■ Exercise goal
Copy the listing verbatim, from the line with "Task: Select Nhật Bản in the chart legend" up to and including the line with "This screenshot has height=417, width=699.".

>> Begin Dataset records

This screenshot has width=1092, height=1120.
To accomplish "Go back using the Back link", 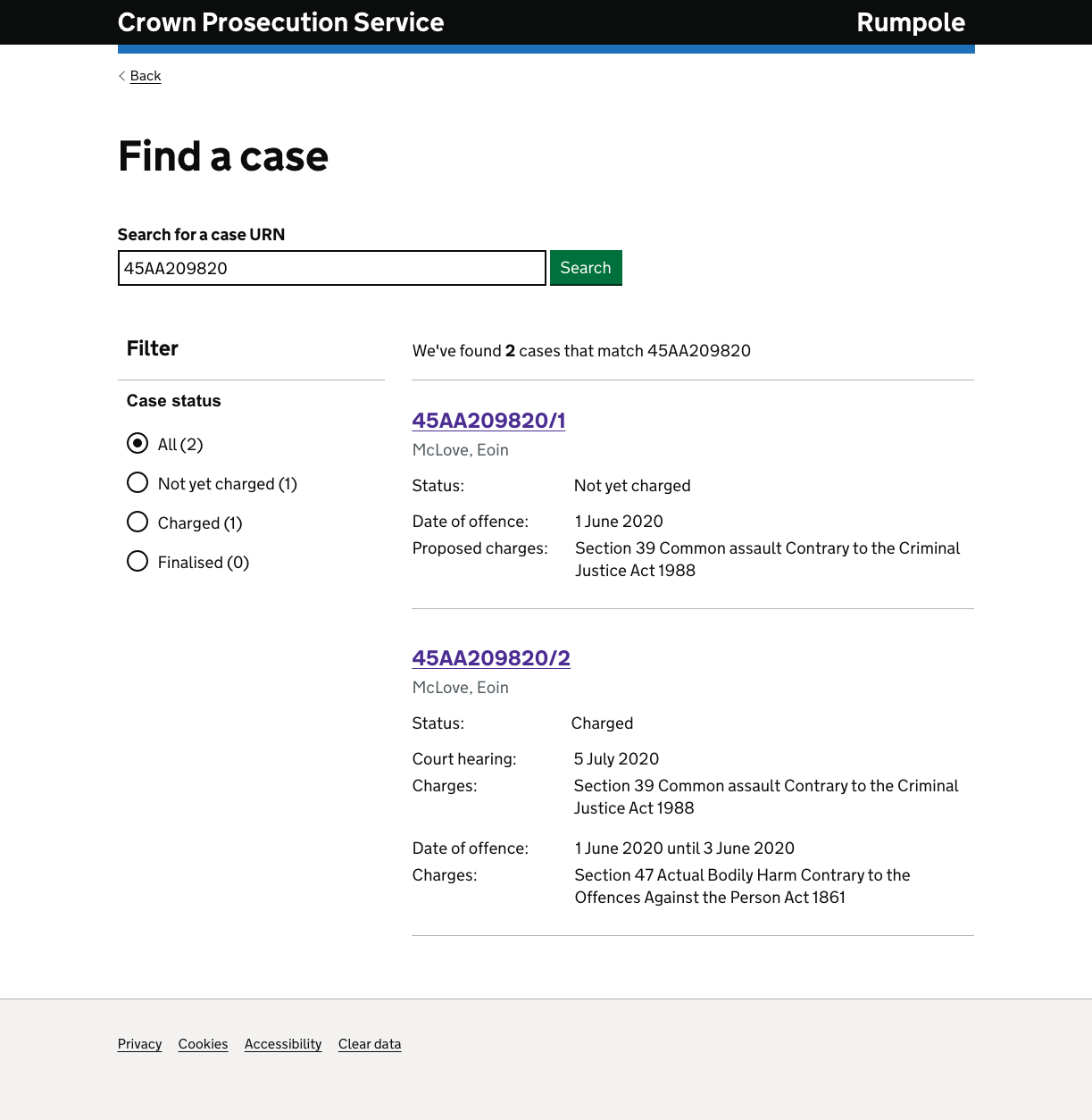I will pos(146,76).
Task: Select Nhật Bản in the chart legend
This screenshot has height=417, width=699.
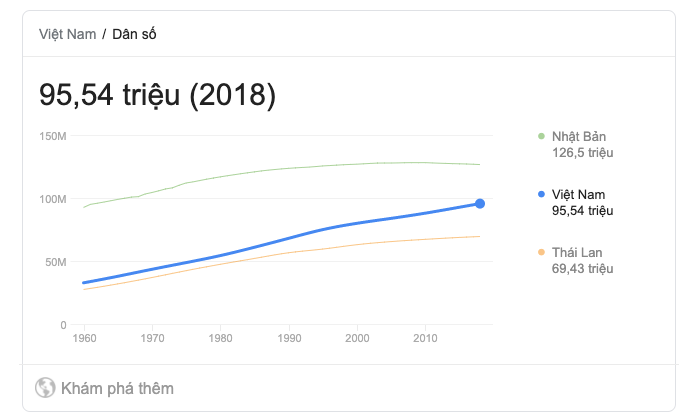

>> End Dataset records
>> Begin Dataset records

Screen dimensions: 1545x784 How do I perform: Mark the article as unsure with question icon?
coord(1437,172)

>> End Dataset records

■ Answer to the task
Task: Select Nhật Bản in the chart legend
This screenshot has height=417, width=699.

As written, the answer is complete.